Many of the reports centered on the Mosul Jidideh neighborhood, where residents said airstrikes hit a number of houses in recent days, killing dozens, including many children.
Capt. Ahmed Nuri, a soldier with Iraq’s elite counterterrorism forces, who work closely with the American military and call in airstrikes, said on Thursday that his men, facing heavy sniper fire, helped collect five bodies from the rubble of a destroyed home. He said four of them were brothers — named Ali, Omar, Khalid and Saad — whose bodies were delivered to their grieving mother.
The mother, Captain Nuri said, identified the fifth dead body as that of an Islamic State sniper who had been firing at advancing Iraqi forces from the roof of their house.
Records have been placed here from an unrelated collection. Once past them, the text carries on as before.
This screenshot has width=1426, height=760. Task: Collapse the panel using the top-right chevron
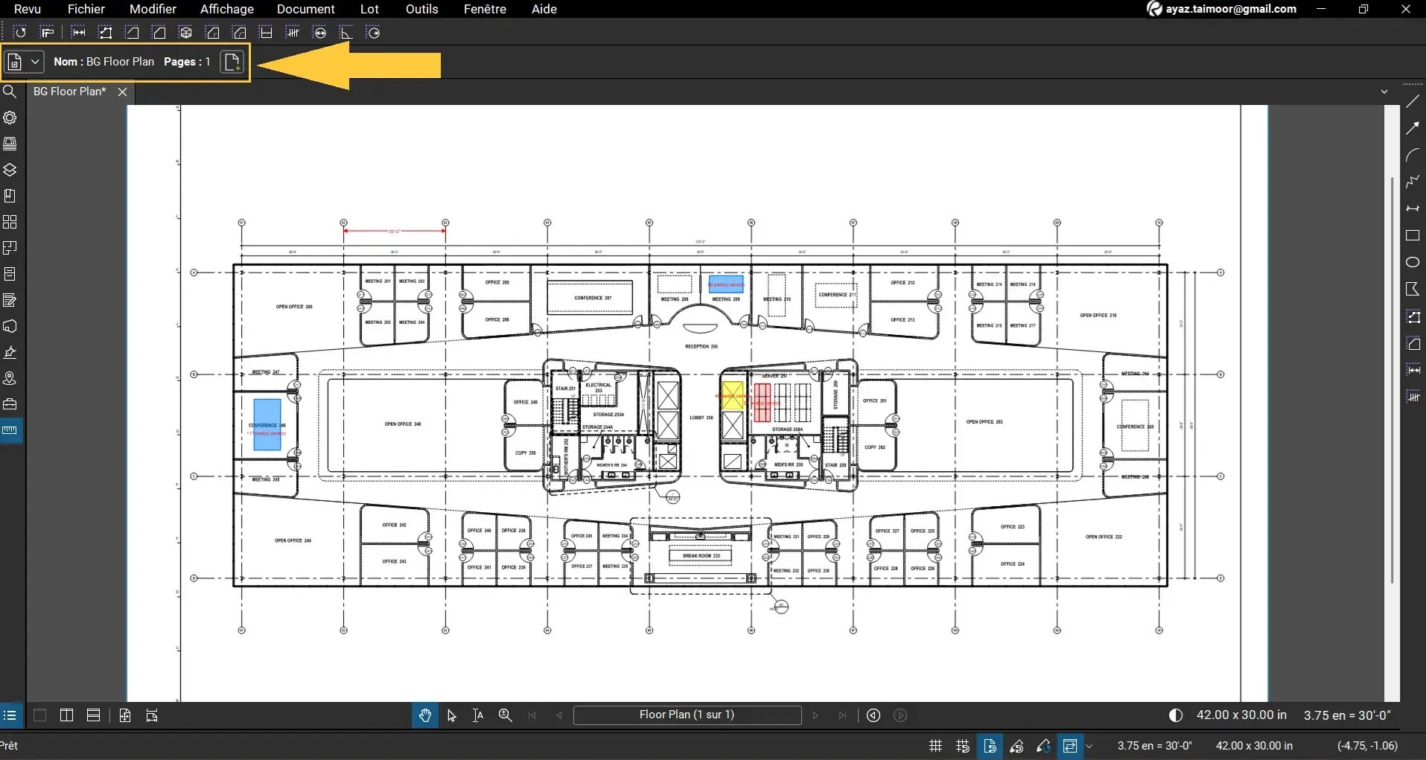1385,91
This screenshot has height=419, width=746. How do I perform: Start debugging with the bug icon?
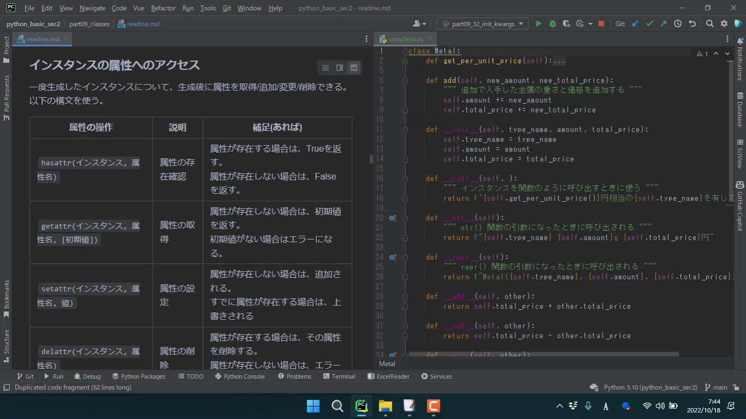[552, 23]
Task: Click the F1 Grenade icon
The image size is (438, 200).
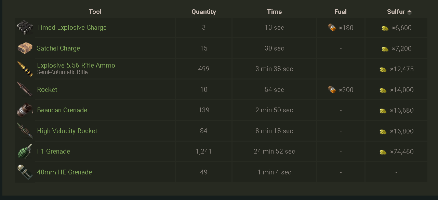Action: pos(25,152)
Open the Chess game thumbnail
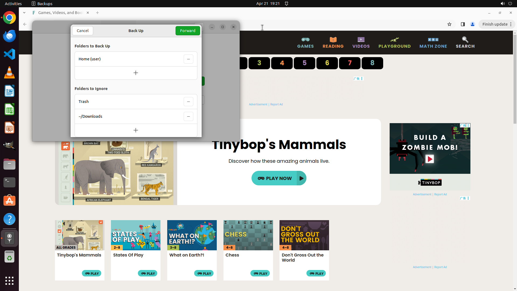This screenshot has height=291, width=517. click(x=248, y=235)
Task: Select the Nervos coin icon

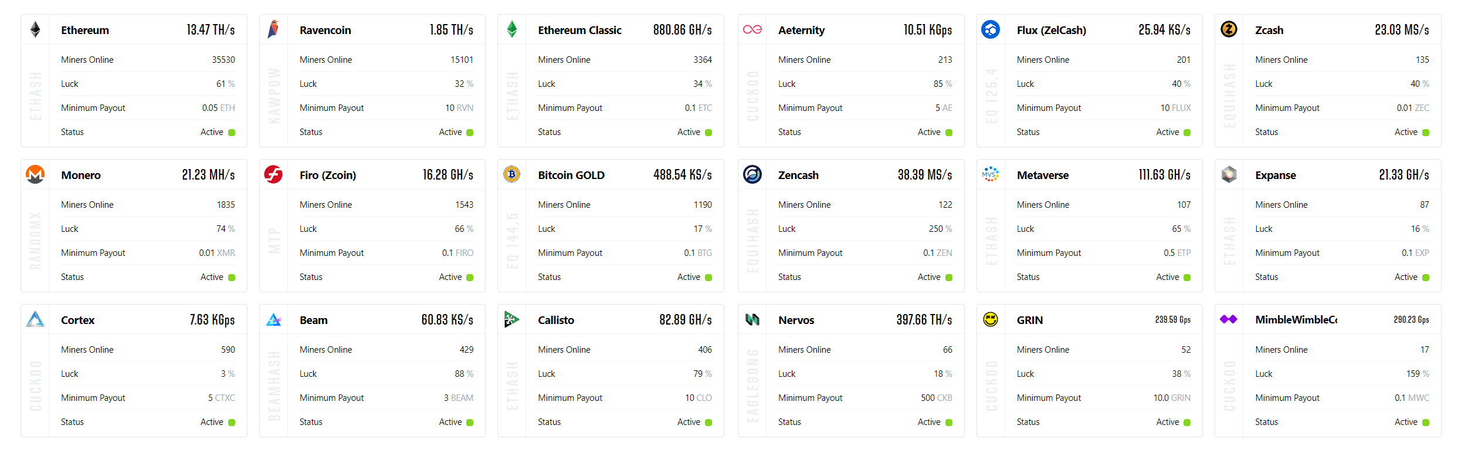Action: pos(752,319)
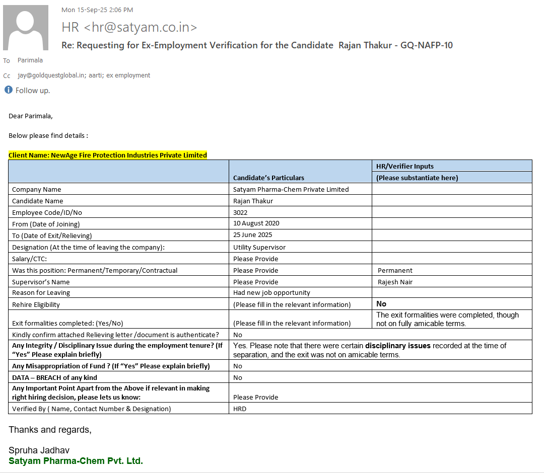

Local officials have reacted with outrage at the latest civilian deaths, warning that they will make it more difficult to fully take the city, and will alienate civilians still in Mosul, whom the Iraqi government is counting on for assistance.
“The repeated mistakes will make the mission to liberate Mosul from Daesh harder, and will push civilians still living under Daesh to be uncooperative with the security forces,” said Abdulsattar Alhabu, the mayor of Mosul, using the Arabic acronym for the Islamic State.
Mr. Alhabu estimated that at least 200 civilians had been killed in airstrikes in recent days in Mosul.